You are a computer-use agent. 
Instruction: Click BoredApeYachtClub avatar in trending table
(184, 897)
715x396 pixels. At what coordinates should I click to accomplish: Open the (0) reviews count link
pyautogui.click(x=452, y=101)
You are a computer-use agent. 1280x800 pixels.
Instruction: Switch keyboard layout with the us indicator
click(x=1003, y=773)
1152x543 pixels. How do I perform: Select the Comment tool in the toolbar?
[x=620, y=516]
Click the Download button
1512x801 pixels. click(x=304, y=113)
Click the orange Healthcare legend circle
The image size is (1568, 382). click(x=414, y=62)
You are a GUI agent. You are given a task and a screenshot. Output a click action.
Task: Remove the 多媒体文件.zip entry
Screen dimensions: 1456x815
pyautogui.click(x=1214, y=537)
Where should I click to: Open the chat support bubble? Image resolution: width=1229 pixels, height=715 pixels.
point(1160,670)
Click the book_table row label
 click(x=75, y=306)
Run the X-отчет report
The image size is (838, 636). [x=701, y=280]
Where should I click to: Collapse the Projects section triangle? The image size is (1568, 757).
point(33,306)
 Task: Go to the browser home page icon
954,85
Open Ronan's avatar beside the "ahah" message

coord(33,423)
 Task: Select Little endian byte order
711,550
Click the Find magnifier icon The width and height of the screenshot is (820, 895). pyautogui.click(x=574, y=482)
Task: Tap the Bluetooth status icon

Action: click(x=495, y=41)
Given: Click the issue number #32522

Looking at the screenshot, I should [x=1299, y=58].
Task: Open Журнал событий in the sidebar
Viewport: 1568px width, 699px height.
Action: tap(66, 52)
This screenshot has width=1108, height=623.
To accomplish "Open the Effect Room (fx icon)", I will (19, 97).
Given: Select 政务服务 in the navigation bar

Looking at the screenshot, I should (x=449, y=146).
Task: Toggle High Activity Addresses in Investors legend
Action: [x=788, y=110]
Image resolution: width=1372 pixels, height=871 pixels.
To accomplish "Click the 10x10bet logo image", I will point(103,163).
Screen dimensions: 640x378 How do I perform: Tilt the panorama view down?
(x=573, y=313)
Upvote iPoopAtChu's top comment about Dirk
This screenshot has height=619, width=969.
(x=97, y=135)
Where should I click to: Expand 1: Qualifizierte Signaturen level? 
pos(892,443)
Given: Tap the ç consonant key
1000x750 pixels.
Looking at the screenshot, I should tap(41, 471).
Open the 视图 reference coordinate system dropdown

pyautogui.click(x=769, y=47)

:: What you will do ::
Quote the material verbatim. Begin at the line that contains "Run the X-отчет report" and stop after the last line of the material.

:: Exercise result ::
Run the X-отчет report
The image size is (838, 636). [x=701, y=280]
Where should I click to: Collapse the Projects section triangle? The image size is (1568, 757).
point(33,306)
 Task: Go to the browser home page icon
954,85
Open Ronan's avatar beside the "ahah" message

coord(33,423)
 Task: Select Little endian byte order
711,550
Click the Find magnifier icon The width and height of the screenshot is (820, 895). pyautogui.click(x=574, y=482)
Task: Tap the Bluetooth status icon

Action: click(x=495, y=41)
Given: Click the issue number #32522

Looking at the screenshot, I should [x=1299, y=58].
Task: Open Журнал событий in the sidebar
Viewport: 1568px width, 699px height.
Action: tap(66, 52)
This screenshot has width=1108, height=623.
To accomplish "Open the Effect Room (fx icon)", I will (19, 97).
Given: Select 政务服务 in the navigation bar

Looking at the screenshot, I should (x=449, y=146).
Task: Toggle High Activity Addresses in Investors legend
Action: [x=788, y=110]
Image resolution: width=1372 pixels, height=871 pixels.
To accomplish "Click the 10x10bet logo image", I will point(103,163).
Screen dimensions: 640x378 How do I perform: Tilt the panorama view down?
(x=573, y=313)
Upvote iPoopAtChu's top comment about Dirk
This screenshot has height=619, width=969.
(x=97, y=135)
Where should I click to: Expand 1: Qualifizierte Signaturen level? 
pos(892,443)
Given: Tap the ç consonant key
1000x750 pixels.
Looking at the screenshot, I should tap(41, 471).
Open the 视图 reference coordinate system dropdown

pyautogui.click(x=769, y=47)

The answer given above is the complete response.